You’ve probably heard the word franchise and most likely have even been to one yourself.

Think McDonald’s, Subway, Hilton Hotels, or even a UPS store. 

But did you know that owning a franchise business can be highly lucrative? It may come as a surprise, but it is one of the fastest-growing business models that many entrepreneurs are choosing for their next business venture.  

In 2022, the International Franchise Association (IFA) estimates a growth rate of 5.7% from the previous year, with a total of  775,000 franchise establishments in the U.S. contributing almost $787.7 billion to the US economy. While in Canada, the franchise market is also steadily growing, with 76,000 franchise locations across Canada in 50 different sectors.
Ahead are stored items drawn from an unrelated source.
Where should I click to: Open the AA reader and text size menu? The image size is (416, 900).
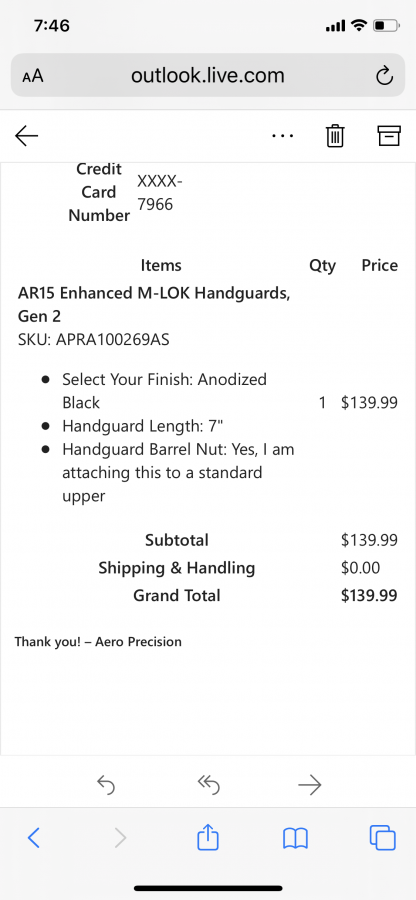click(33, 76)
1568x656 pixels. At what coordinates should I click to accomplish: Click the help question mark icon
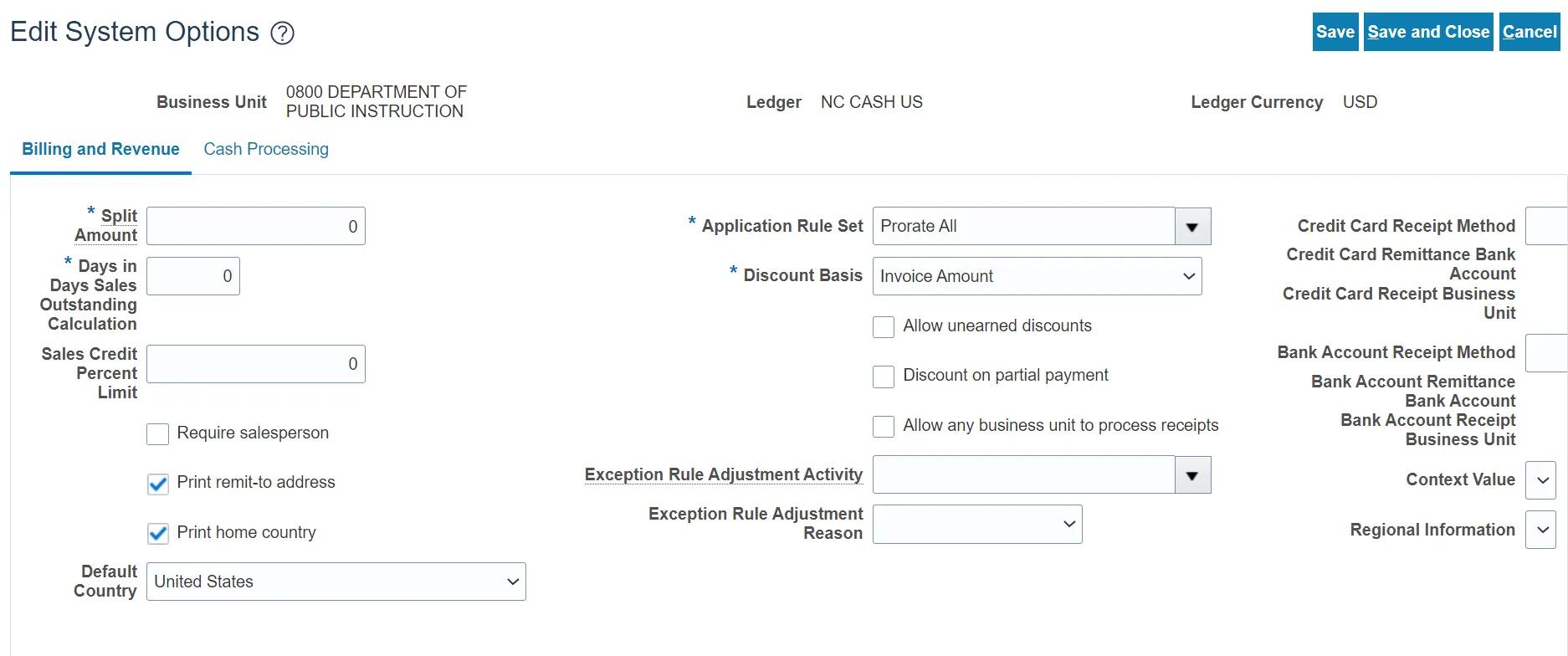(x=283, y=33)
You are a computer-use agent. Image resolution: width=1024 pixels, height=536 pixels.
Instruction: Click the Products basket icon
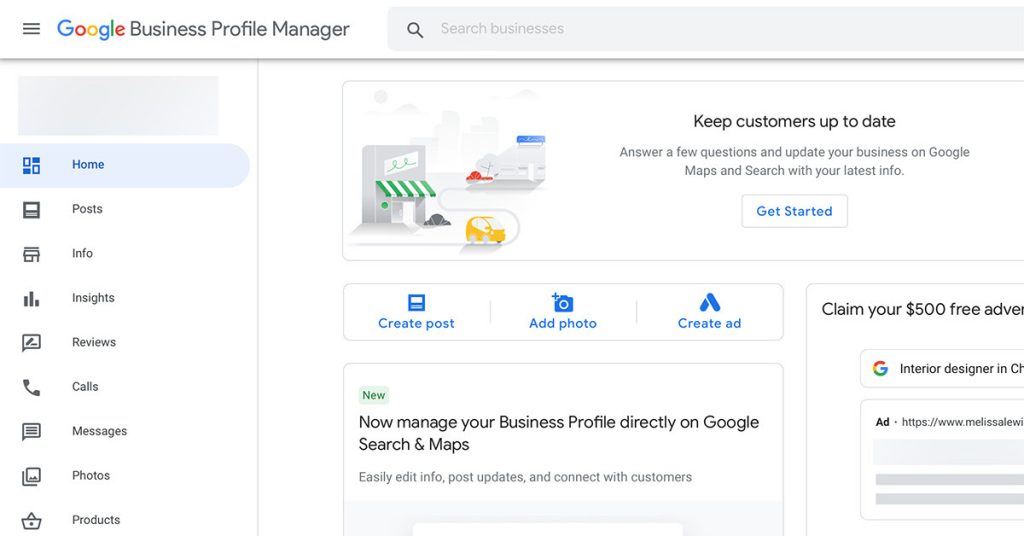(x=31, y=520)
With growth happening in the franchise industry, it is quickly becoming an ever more appealing industry for people looking to expand their business potential. 
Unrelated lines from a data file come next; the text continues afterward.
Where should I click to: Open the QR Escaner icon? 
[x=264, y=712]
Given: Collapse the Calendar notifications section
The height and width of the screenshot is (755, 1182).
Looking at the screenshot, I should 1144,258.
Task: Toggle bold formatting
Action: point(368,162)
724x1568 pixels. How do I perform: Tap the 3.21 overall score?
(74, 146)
Are you an already established entrepreneur or someone who wants to put their business skills to good use? Then opening a franchise business could be the perfect career evolution for you.

This article will cover everything you need to know about how to open a franchise with practical steps. Follow along as we uncover the world of franchising in this and our other helpful guides on franchising, business, and home health care.

Table of Contents

What is a Franchise?

A franchise is a type of business model where products or services are distributed through a business that is owned and operated by a franchisee. The corporate franchisor handles the set-up of the business name,  trademarks, and overall business systems and processes. At the same time, the individual franchisee operates the business under the franchisor’s name and that proven business model.

Franchise owners

Commonly, the franchisee pays the franchisor an initial fee and licensing costs, along with recurring royalties, while continuing to use the franchisor’s brand name and systems. This agreement allows the franchisee to buy and operate a business with the benefits of having the support of a parent company. 
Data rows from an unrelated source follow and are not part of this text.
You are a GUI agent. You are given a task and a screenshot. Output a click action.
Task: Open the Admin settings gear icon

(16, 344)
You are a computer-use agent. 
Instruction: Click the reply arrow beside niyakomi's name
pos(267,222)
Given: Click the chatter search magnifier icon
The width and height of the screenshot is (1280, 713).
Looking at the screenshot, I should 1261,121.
An example of a well-known franchise restaurant is Subway. Typically many Subways are franchises, which means each franchise owner pays the Subway parent company for the use of their branding and franchise system, which has proven to be a highly successful business model.  

Overall, a franchised enterprise can offer individual franchise owners the best of both worlds: being an owner and operator of their own small business while also having the support and name recognition that only large brands can offer.

What Are the Different Types of Franchises?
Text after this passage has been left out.